Omitting all pictures, retype the entries below exactly as given.

(Dataset records)

▼▼▼

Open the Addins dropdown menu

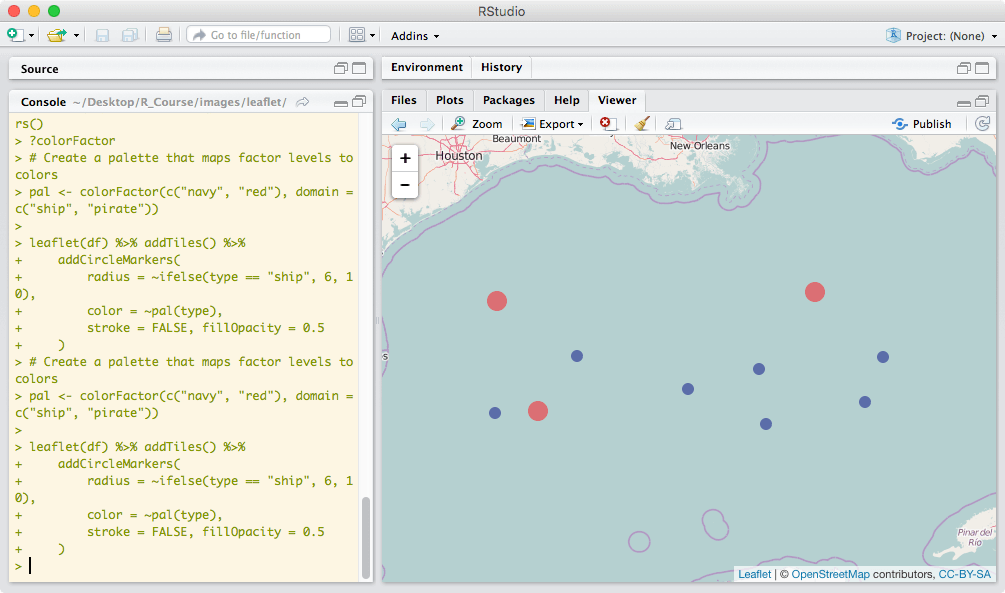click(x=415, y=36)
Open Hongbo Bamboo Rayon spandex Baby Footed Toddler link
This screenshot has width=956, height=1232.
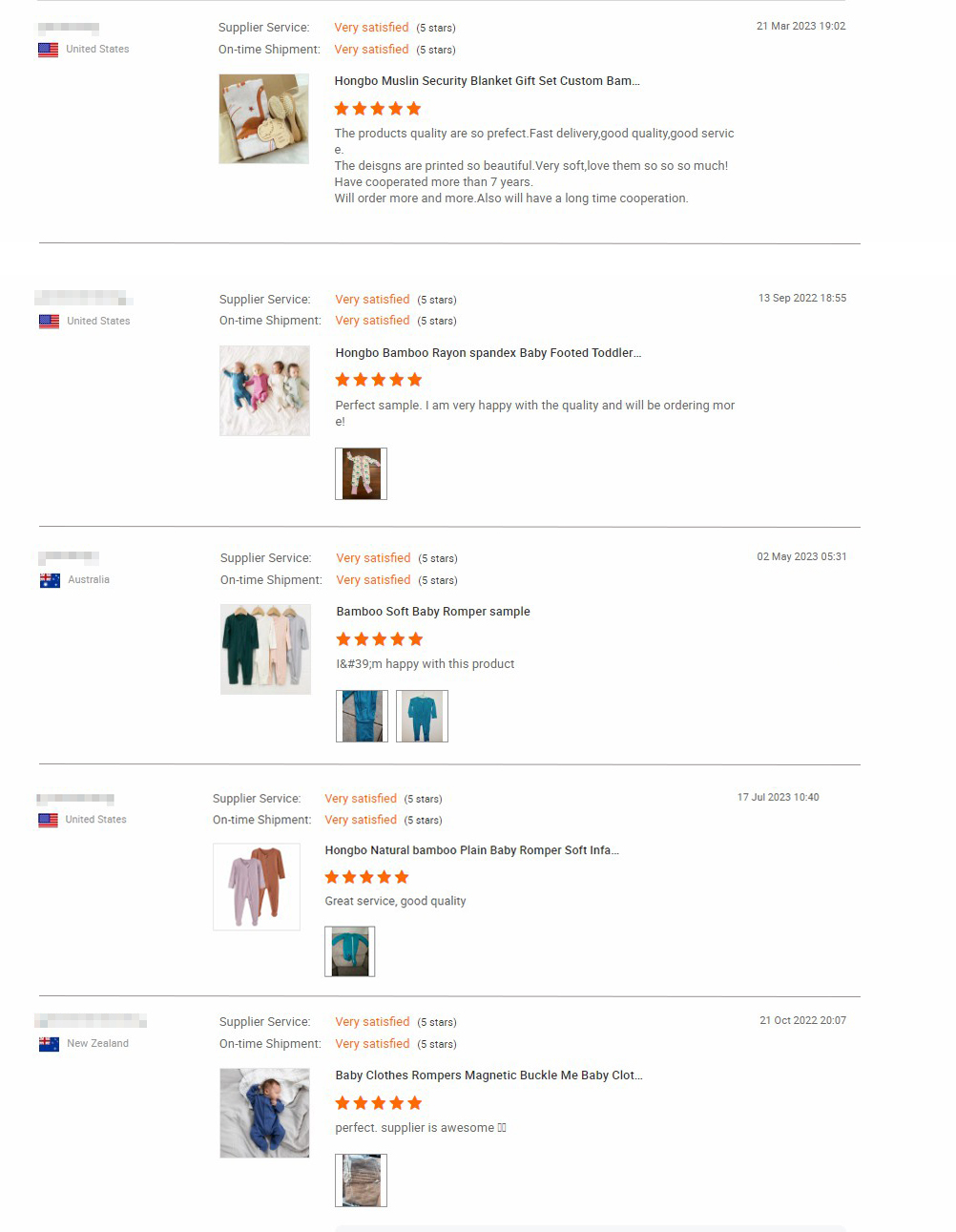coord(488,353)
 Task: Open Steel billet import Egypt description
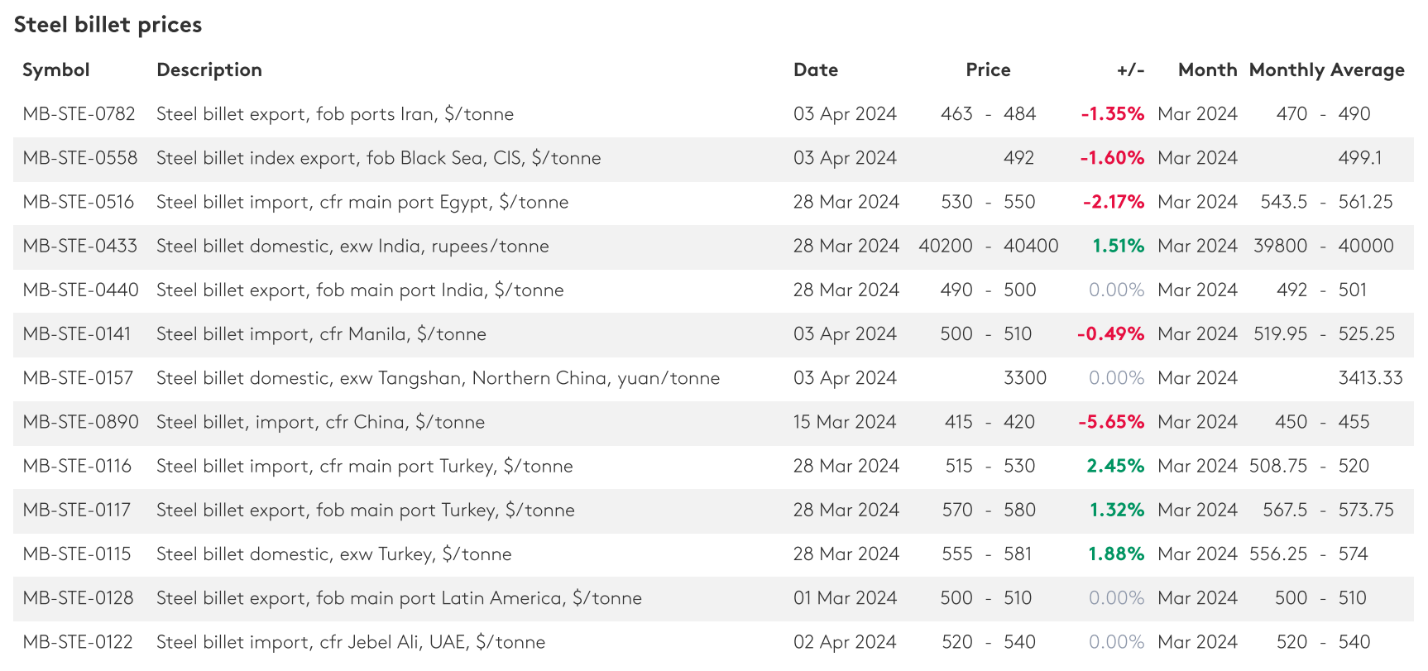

▲▲▲

(Finished exercise):
Open the Addins dropdown menu

click(x=415, y=36)
Open Hongbo Bamboo Rayon spandex Baby Footed Toddler link
This screenshot has width=956, height=1232.
coord(488,353)
 Task: Open Steel billet import Egypt description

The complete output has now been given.